▶ What you should do:
Only one span of the listing below is wanted: the lines from the one with "Instruction: Click the" through the one with "Given: Click the deploy-project tool chip", reproduced exactly, both ends kept.

BEGIN Records for processing

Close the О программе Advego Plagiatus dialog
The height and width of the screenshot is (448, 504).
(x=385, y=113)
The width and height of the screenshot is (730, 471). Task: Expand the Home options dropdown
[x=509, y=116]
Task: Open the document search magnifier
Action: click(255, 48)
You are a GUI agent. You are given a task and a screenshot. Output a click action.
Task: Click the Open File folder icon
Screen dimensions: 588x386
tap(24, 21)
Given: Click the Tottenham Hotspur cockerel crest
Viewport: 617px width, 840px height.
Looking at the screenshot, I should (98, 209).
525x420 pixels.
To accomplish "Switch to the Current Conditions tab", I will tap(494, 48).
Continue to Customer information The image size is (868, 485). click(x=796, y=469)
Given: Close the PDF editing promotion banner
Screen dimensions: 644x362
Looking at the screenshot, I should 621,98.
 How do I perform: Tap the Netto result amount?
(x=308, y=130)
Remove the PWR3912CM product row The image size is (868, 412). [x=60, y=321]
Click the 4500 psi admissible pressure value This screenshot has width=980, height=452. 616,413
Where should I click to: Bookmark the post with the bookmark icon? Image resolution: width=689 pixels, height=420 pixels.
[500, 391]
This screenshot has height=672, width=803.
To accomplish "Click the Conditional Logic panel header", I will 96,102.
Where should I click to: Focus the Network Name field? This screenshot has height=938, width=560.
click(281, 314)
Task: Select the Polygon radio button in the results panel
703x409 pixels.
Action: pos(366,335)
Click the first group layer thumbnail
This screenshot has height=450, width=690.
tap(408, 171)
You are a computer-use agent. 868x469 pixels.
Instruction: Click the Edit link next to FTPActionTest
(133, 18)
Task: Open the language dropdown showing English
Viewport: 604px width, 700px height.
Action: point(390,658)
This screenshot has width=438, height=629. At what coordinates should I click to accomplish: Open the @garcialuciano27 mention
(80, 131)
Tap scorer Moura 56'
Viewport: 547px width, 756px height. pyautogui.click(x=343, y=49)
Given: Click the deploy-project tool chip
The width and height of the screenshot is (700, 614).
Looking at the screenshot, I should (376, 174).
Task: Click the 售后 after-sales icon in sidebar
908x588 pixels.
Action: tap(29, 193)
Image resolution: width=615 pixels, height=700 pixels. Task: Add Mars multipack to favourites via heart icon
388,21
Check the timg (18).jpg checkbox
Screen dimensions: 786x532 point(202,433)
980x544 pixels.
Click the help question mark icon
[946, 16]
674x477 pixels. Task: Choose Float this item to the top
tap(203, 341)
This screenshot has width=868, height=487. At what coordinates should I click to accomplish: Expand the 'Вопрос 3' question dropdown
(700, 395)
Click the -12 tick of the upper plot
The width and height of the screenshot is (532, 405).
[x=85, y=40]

END Records for processing

▶ Output below:
Instruction: Click the Edit link next to FTPActionTest
(133, 18)
Task: Open the language dropdown showing English
Viewport: 604px width, 700px height.
Action: point(390,658)
This screenshot has width=438, height=629. At what coordinates should I click to accomplish: Open the @garcialuciano27 mention
(80, 131)
Tap scorer Moura 56'
Viewport: 547px width, 756px height. pyautogui.click(x=343, y=49)
Given: Click the deploy-project tool chip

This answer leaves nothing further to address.